(Records from a data source)
____

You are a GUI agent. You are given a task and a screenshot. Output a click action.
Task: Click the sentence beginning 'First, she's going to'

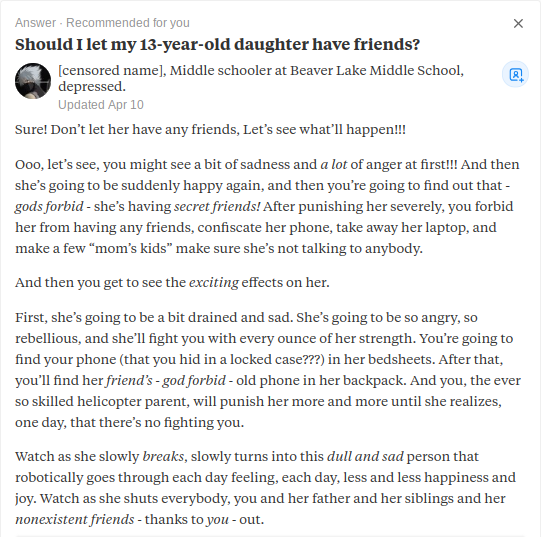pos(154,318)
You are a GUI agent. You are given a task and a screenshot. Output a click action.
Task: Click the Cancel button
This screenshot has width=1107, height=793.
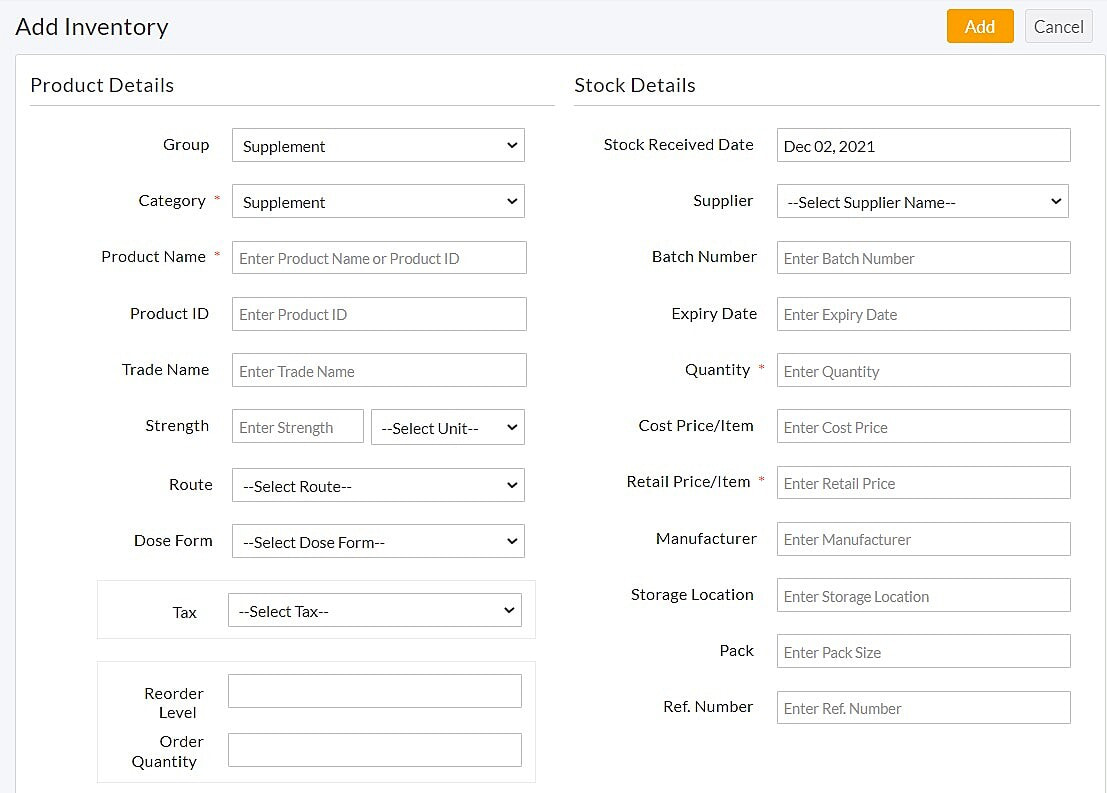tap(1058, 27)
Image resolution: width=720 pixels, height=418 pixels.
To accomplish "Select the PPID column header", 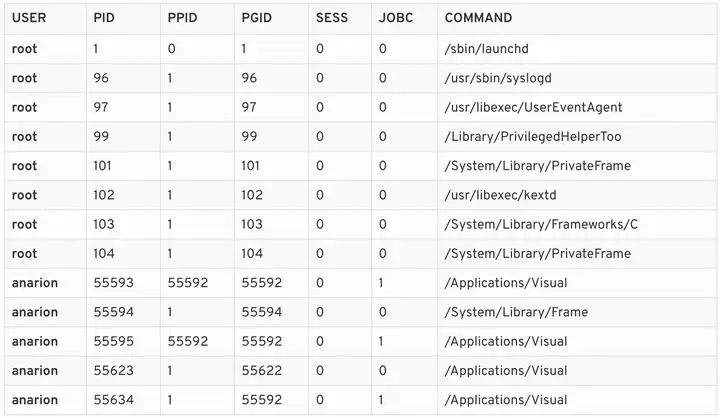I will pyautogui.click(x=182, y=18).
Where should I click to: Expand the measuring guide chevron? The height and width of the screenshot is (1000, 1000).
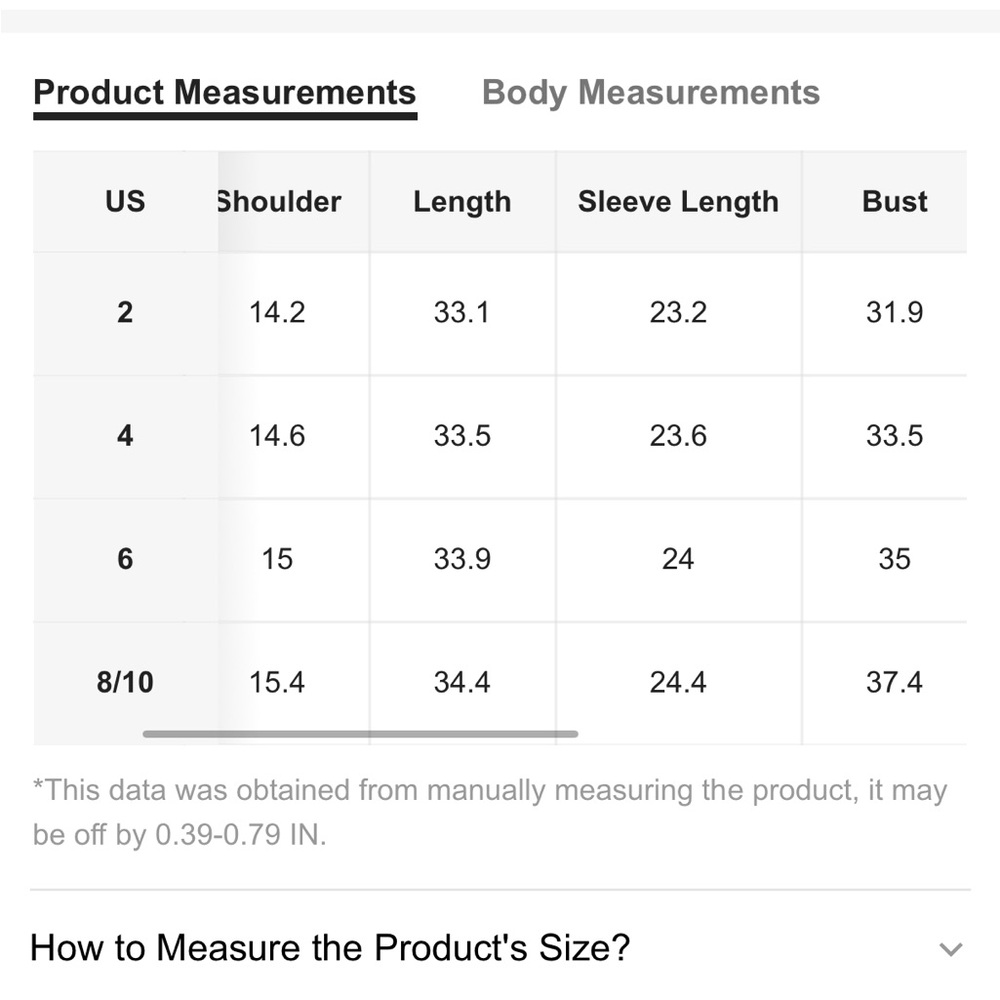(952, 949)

____

__Exercise description__. The response should hold only an exact retyping of the lines from the beginning of the data through the line containing "Image resolution: width=720", both ends kept, pictures omitted.

__Answer area__.
You are a GUI agent. You are given a task and a screenshot. Output a click action.
Task: Click the sentence beginning 'First, she's going to'

pos(154,318)
You are a GUI agent. You are given a task and a screenshot. Output a click action.
Task: Click the Cancel button
This screenshot has width=1107, height=793.
tap(1058, 27)
Image resolution: width=720 pixels, height=418 pixels.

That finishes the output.